Straight-talking is essential to create these conditions in order to, for example:

  • Correct mis-interpretations of what needs to be achieved
  • Say ‘no’ or ‘not yet’ to activities that aren’t the biggest priority
  • Create safe spaces where their team members can straight-talk with them
  • Have frank two-way conversations about performance and what’s getting in the way 
  • Be open about their own feelings, fears or uncertainties when needed

How to nurture straight-talking managers

The key is role modelling from the top, consistently and explicitly. Inconsistent leadership is one of the features we see all the time in cultures that aren’t maximising their potential. One director may have a fantastic leadership style creating high engagement, high productivity, efficiency and performance, but look across to others in the executive team and it’s often patchy.

Here are three steps that every executive, or any other leader, can do to nurture managers who can straight-talk confidently with their teams, with each other and with their leaders.  

1. Get to know people

James Timpson, CEO of Timpsons, which is renowned for its employee-centred culture, was recently interviewed on the BBC explaining why he thinks kindness is at the heart of a high performing culture.

One of the foundations of the company’s approach is getting to know people as human beings as he believes that when performance dips, it’s usually due to problems away from work.

In Timpson all Area Managers are tested annually on how well they know people in their teams, with random questions about hobbies, their family, football team or latest holidays. This isn’t a gimmick but an imperative to understand the context from which people are coming to work and building trust so that open and honest conversations can be had more easily.

MATERIAL SUPPLIED
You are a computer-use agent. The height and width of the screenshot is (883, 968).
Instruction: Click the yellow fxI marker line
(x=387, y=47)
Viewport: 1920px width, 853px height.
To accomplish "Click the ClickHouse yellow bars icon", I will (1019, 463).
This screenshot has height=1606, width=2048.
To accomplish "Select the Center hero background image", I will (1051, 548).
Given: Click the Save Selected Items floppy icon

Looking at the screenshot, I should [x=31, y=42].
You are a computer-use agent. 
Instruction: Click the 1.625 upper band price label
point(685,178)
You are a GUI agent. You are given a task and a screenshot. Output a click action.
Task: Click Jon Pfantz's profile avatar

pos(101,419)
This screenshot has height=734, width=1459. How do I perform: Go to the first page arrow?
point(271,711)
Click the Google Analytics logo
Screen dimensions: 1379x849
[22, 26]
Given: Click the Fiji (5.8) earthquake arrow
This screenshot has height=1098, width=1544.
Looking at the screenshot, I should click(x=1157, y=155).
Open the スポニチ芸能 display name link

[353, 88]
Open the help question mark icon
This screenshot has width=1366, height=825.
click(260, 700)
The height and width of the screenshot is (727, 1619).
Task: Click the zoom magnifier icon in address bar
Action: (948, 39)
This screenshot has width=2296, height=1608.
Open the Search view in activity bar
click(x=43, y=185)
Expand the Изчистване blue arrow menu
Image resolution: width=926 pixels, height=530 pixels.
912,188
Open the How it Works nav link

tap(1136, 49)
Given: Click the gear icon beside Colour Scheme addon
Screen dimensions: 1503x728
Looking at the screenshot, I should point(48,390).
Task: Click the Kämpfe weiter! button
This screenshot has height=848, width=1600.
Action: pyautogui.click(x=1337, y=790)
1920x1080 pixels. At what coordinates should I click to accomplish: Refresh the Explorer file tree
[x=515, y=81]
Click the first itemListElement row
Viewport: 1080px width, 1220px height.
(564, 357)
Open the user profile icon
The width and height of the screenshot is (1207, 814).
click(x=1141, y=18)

TO BE DONE
Print the passage on straight-talking managers, starting with "Here are three" and going on through "high performing culture.". The lines that come after the passage on straight-talking managers aren't needed.

EXERCISE ANSWER
Here are three steps that every executive, or any other leader, can do to nurture managers who can straight-talk confidently with their teams, with each other and with their leaders.  

1. Get to know people

James Timpson, CEO of Timpsons, which is renowned for its employee-centred culture, was recently interviewed on the BBC explaining why he thinks kindness is at the heart of a high performing culture.